SQL Style

Note: Keywords are not case sensitive. In this document clauses such as SELECT are capitalized for illustration purposes.

SELECT

SELECT
    {  *
     | alias.*
     | '@'position
     | function
     | expression
     | literal
     [ AS alias ]
    }
    [, ... ]

The SELECT clause specifies comma separated list of literals, functions, names of fields of record stream and expressions to be computed. The list can contain wildcard symbol to select multiple fields. The fields can be referred also by position.

Each expression can be optionally assigned an alias by a space followed by identifier. Keyword AS must be added between expression and identifier. Aliases defined in a SELECT clause can be referenced in the GROUP BY, HAVING and ORDER BY clauses of the query. Unlike standard sql the aliases can be referenced also within SELECT and from WHERE clauses.

Example 1.

1
2
3
4
5
6
7
8
SELECT
  i                     // select integer value
  ,@2 as myLong         // select long value by position, assign alias
  ,i + myLong AS mySum  // add int and long.
FROM dual(100)          // generate 100 records using dual
WHERE myLong > 10       // notice reference by alias from WHERE and SELECT scope
ORDER BY mySum
LIMIT 10;

FROM

FROM clause specifies the record stream source to be queried:

FROM from_args [ AS alias ]

from_args:
    {   record_stream_create_cmd
      | '@'stream_ref
      | '@' '[' results_file ']'
      | '@' '[' script_file ']'
      | '(' subquery ')'
    }

where:

  • record_stream_create_cmd is one of the record stream create commands: LIST, PARSE, SOURCE, DUAL, GREP, VALUE
  • stream_ref is variable referring to record stream
  • results_file is the filename of stored record stream result, enclosed in square brackets. The filename may include absolute or relative path.
  • script_file is the filename of query script, enclosed in square brackets. The filename may include absolute or relative path.
  • subquery is another query enclosed in parenthesis
  • alias - you can assign the source an alias, which can be used a a reference within the query statement. Keyword AS is mandatory.

Note that stream_ref, results_file and script_file are references returning record stream and therefore must have type assigned.

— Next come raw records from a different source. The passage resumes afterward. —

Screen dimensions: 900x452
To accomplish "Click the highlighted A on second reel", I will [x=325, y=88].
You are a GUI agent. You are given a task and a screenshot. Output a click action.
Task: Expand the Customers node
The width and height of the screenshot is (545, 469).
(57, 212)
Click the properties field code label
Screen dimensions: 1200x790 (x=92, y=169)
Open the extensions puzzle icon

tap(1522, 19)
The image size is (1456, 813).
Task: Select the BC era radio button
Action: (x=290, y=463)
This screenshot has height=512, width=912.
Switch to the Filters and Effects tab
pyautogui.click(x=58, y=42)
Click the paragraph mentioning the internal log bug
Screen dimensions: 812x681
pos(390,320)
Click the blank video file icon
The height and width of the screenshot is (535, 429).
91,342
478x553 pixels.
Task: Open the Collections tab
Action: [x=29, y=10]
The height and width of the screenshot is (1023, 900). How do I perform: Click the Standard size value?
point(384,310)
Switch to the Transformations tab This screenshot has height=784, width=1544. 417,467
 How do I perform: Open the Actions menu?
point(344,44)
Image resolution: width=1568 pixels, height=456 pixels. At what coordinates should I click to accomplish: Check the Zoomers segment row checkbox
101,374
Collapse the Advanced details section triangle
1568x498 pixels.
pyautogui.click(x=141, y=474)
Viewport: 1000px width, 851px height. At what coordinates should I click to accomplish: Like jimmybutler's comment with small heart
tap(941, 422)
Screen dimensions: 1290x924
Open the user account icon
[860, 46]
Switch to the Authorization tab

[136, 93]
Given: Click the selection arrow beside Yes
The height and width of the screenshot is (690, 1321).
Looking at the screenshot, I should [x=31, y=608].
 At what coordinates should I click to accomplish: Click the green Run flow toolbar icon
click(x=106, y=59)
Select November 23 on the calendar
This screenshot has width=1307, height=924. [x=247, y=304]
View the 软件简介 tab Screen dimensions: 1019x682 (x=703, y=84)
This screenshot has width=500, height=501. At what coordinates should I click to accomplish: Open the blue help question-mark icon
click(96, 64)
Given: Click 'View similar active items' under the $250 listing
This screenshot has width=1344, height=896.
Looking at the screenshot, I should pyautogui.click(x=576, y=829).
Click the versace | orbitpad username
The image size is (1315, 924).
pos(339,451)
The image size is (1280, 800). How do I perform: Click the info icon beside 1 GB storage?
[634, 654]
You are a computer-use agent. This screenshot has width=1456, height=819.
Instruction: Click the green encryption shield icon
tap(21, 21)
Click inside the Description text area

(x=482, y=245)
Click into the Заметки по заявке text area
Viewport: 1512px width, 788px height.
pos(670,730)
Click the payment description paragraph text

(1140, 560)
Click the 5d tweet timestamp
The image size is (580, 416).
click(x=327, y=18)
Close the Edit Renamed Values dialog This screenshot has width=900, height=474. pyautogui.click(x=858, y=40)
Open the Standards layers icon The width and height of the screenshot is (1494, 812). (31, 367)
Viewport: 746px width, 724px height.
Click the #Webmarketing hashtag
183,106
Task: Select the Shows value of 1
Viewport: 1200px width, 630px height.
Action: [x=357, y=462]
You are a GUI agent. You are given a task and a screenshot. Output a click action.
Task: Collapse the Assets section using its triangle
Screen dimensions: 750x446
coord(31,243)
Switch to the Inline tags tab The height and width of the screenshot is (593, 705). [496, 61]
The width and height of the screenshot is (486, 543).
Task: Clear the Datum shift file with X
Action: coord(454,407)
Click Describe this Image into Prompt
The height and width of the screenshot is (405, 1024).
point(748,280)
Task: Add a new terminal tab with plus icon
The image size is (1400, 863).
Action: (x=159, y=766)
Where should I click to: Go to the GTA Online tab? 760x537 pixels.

Example 2. Selecting from record stream reference:

1
2
3
4
5
6
@intStr = SELECT i FROM dual(10);

@intStr
 .filter(i > 5)     //commands can be separated by dots or
 | limit(2)         //pipes
;

Example 3. Selecting from view:

1
2
SELECT * FROM @[/user/examples/views/my_webserver_access_logs.sx]
LIMIT 100;

Union

To combine the rows of two datasets into one resultset (sql UNION ALL) specify the desired record stream sources separated by commas to FROM clause

',' from_args [ ,... ]

Example 4.

1
2
3
4
5
6
7
8
@s1 = VALUES(i:1, d:2.2, t:NOW());  //create a stream using VALUES cmd

SELECT
    i, s, ip
FROM
    dual(20,10)
    ,@s1                            //union output of dual with stream @s1
;

JOIN

JOIN {'@'stream_ref | '@' '[' results_file ']' | '@' '[' script_file ']'} [AS alias] ON join_condition

join_condition:
field_from_left_side_data = field_from_right_side_data [ {AND | OR} boolean_expr ,... ]

JOIN operation combines the columns of record stream declared in FROM clause with the one in JOIN clause.

SpectX supports multiple JOIN operators in FROM clause. They are always executed pairwise starting from first pair of source datasets read from right to left, top to bottom. Subsequent JOIN operations use the results of the previous JOIN operation as the left input. Any columns in resultset from previous joins can be used in join_condition in the ON clauses of subsequent JOIN operator.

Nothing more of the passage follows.